= What is being asked =
Lift out, unaltered, the lines of the material below between the line holding "Open the existing application pool dropdown" and the line holding "1033x604 pixels.", counting both.

*** Recorded data Section Begins ***

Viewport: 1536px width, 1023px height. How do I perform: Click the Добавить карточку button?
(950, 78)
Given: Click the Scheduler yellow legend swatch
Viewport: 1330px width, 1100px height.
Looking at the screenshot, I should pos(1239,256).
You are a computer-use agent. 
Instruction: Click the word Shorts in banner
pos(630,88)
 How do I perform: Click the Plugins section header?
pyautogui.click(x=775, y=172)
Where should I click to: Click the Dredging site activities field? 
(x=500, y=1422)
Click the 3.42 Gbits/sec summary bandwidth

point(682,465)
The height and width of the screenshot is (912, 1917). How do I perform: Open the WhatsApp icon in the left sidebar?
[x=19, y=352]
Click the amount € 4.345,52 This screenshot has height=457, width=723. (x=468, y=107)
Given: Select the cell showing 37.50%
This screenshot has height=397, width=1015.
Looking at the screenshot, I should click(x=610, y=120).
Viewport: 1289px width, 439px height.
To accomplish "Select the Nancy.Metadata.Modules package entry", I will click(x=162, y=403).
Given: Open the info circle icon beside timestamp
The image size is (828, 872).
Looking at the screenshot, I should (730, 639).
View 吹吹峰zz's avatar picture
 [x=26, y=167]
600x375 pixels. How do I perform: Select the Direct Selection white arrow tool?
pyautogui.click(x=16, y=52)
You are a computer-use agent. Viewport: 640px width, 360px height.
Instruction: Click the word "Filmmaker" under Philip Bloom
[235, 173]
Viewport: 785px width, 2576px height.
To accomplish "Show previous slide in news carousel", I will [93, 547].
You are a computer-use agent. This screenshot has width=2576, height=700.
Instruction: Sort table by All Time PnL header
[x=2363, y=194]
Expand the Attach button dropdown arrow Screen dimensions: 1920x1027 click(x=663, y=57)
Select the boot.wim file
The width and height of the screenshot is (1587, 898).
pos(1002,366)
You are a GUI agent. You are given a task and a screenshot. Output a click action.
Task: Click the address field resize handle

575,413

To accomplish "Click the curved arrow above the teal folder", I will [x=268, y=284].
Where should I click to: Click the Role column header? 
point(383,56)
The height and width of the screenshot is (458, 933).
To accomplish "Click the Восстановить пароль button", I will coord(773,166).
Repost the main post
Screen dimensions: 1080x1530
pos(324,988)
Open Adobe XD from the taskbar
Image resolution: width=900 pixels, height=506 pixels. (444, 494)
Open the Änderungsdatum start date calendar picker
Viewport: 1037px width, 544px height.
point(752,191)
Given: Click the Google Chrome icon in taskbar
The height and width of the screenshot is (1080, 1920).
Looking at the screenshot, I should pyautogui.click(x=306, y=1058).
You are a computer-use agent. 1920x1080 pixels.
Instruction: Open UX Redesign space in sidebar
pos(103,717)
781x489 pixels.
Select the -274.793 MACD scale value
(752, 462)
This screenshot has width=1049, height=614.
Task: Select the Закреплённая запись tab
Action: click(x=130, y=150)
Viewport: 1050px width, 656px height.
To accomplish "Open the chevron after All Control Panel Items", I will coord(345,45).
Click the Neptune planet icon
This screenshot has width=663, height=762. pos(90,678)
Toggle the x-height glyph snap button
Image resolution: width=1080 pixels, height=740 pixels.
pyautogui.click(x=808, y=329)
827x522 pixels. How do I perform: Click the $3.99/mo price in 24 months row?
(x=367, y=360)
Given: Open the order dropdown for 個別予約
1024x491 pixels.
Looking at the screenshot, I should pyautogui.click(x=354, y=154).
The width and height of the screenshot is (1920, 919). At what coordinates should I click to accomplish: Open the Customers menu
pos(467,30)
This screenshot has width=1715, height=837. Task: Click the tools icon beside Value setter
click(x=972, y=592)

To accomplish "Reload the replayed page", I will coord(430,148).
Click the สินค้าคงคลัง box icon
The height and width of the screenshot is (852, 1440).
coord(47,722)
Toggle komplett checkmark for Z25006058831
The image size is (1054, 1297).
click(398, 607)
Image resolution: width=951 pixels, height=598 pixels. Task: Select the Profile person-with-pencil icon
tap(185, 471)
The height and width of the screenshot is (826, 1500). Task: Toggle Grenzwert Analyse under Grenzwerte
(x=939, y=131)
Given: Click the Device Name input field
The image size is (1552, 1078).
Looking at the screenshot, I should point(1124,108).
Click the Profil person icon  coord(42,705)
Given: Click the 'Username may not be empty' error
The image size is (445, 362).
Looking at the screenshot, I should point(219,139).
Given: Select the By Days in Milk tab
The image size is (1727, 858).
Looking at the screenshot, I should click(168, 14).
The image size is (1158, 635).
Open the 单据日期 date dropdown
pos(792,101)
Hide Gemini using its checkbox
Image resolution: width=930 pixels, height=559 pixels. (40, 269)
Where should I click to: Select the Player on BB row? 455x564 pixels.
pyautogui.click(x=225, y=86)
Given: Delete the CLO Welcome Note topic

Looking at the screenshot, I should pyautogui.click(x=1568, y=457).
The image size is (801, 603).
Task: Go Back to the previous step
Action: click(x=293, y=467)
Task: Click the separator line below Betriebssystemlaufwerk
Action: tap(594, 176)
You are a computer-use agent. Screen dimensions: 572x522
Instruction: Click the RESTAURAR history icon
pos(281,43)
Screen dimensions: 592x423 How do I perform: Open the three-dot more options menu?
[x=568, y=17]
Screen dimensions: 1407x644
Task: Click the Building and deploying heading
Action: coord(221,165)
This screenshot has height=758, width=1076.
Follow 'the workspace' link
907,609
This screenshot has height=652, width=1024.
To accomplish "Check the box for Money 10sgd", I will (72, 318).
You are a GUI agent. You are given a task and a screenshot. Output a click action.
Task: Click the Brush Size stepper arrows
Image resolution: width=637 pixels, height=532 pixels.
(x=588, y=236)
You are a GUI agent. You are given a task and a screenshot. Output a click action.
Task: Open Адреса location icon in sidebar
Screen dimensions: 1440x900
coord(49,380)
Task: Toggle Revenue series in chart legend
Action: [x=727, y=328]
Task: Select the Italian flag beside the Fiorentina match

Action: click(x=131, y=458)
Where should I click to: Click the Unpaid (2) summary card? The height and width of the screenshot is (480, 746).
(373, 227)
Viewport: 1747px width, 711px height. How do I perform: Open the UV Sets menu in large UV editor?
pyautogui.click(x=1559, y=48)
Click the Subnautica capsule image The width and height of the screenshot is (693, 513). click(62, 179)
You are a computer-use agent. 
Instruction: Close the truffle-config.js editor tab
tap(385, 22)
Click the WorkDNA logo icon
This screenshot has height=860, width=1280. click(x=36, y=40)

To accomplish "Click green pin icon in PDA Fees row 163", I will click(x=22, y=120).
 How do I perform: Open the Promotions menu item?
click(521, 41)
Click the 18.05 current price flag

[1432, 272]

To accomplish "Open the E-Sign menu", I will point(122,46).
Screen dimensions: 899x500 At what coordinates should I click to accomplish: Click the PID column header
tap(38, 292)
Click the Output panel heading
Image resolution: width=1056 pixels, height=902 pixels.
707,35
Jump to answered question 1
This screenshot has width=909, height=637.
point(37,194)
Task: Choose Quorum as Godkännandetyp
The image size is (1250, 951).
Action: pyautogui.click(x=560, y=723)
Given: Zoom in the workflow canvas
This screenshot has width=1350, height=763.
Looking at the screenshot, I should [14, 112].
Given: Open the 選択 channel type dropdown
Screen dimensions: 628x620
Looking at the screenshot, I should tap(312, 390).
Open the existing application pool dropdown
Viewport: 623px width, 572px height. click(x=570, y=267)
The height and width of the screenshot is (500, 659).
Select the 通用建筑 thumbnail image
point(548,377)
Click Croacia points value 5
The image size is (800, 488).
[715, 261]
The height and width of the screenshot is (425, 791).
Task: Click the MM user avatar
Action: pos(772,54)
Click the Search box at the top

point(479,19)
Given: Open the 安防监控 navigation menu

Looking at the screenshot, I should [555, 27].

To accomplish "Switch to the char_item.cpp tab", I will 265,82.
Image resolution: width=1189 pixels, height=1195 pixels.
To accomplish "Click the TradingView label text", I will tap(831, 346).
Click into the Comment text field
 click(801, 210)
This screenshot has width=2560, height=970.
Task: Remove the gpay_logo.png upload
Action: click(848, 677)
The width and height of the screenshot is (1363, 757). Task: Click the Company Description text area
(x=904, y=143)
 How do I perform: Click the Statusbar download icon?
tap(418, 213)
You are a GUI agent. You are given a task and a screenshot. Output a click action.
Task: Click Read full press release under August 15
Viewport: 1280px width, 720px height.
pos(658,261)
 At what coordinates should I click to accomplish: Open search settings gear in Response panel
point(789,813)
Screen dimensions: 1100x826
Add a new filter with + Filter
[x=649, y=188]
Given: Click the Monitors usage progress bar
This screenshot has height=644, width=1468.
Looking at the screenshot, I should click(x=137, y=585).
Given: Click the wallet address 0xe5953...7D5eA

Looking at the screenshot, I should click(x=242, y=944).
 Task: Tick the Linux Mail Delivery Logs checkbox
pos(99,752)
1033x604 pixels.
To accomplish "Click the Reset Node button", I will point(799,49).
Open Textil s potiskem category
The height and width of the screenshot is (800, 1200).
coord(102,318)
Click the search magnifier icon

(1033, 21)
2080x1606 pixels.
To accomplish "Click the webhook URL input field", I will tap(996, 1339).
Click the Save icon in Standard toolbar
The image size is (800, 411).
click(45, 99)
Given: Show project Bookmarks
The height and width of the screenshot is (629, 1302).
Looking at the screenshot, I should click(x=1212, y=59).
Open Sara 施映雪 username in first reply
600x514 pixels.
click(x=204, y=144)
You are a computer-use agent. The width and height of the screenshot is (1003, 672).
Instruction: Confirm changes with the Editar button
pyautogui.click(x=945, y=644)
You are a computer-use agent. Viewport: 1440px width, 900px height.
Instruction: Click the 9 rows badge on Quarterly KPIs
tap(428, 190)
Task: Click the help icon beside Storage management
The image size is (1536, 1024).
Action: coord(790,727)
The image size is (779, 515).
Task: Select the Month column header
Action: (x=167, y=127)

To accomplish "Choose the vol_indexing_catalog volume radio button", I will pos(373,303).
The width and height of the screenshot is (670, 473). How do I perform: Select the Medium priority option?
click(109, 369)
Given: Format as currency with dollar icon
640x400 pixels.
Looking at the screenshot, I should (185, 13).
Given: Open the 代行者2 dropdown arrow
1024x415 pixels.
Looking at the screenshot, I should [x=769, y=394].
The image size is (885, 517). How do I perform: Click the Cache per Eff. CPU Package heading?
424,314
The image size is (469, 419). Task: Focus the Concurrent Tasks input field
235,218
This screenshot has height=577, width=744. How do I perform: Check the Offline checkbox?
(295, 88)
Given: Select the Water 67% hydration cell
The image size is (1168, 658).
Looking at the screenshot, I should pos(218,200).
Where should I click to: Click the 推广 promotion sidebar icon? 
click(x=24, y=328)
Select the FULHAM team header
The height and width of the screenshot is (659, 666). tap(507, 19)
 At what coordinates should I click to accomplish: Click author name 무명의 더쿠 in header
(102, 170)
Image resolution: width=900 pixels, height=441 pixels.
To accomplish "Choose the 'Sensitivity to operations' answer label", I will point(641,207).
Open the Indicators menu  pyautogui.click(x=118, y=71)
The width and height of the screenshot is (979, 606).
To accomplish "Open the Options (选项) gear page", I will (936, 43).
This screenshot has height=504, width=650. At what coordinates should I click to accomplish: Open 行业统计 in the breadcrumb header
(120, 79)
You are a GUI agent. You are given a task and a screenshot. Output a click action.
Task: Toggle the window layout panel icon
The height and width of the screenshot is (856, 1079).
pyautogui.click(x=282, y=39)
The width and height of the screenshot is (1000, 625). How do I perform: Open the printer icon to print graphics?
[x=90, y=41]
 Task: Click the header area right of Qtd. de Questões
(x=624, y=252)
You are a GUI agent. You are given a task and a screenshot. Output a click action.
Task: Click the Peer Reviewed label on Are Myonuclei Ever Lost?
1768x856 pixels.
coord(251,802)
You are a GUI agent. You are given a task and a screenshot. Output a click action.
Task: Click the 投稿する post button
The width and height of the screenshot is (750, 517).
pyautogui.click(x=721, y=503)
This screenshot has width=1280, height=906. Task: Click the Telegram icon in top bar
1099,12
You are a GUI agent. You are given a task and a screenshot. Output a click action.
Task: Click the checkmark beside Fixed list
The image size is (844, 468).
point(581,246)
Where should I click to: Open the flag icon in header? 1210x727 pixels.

*** Recorded data Section Ends ***

= Result for this exercise =
Open the existing application pool dropdown
Viewport: 623px width, 572px height. click(x=570, y=267)
The height and width of the screenshot is (500, 659).
Select the 通用建筑 thumbnail image
point(548,377)
Click Croacia points value 5
The image size is (800, 488).
[715, 261]
The height and width of the screenshot is (425, 791).
Task: Click the MM user avatar
Action: pos(772,54)
Click the Search box at the top

point(479,19)
Given: Open the 安防监控 navigation menu

Looking at the screenshot, I should [555, 27].

To accomplish "Switch to the char_item.cpp tab", I will 265,82.
Image resolution: width=1189 pixels, height=1195 pixels.
To accomplish "Click the TradingView label text", I will tap(831, 346).
Click into the Comment text field
 click(801, 210)
This screenshot has width=2560, height=970.
Task: Remove the gpay_logo.png upload
Action: click(848, 677)
The width and height of the screenshot is (1363, 757). Task: Click the Company Description text area
(x=904, y=143)
 How do I perform: Click the Statusbar download icon?
tap(418, 213)
You are a GUI agent. You are given a task and a screenshot. Output a click action.
Task: Click Read full press release under August 15
Viewport: 1280px width, 720px height.
pos(658,261)
 At what coordinates should I click to accomplish: Open search settings gear in Response panel
point(789,813)
Screen dimensions: 1100x826
Add a new filter with + Filter
[x=649, y=188]
Given: Click the Monitors usage progress bar
This screenshot has height=644, width=1468.
Looking at the screenshot, I should click(x=137, y=585).
Given: Click the wallet address 0xe5953...7D5eA

Looking at the screenshot, I should click(x=242, y=944).
 Task: Tick the Linux Mail Delivery Logs checkbox
pos(99,752)
1033x604 pixels.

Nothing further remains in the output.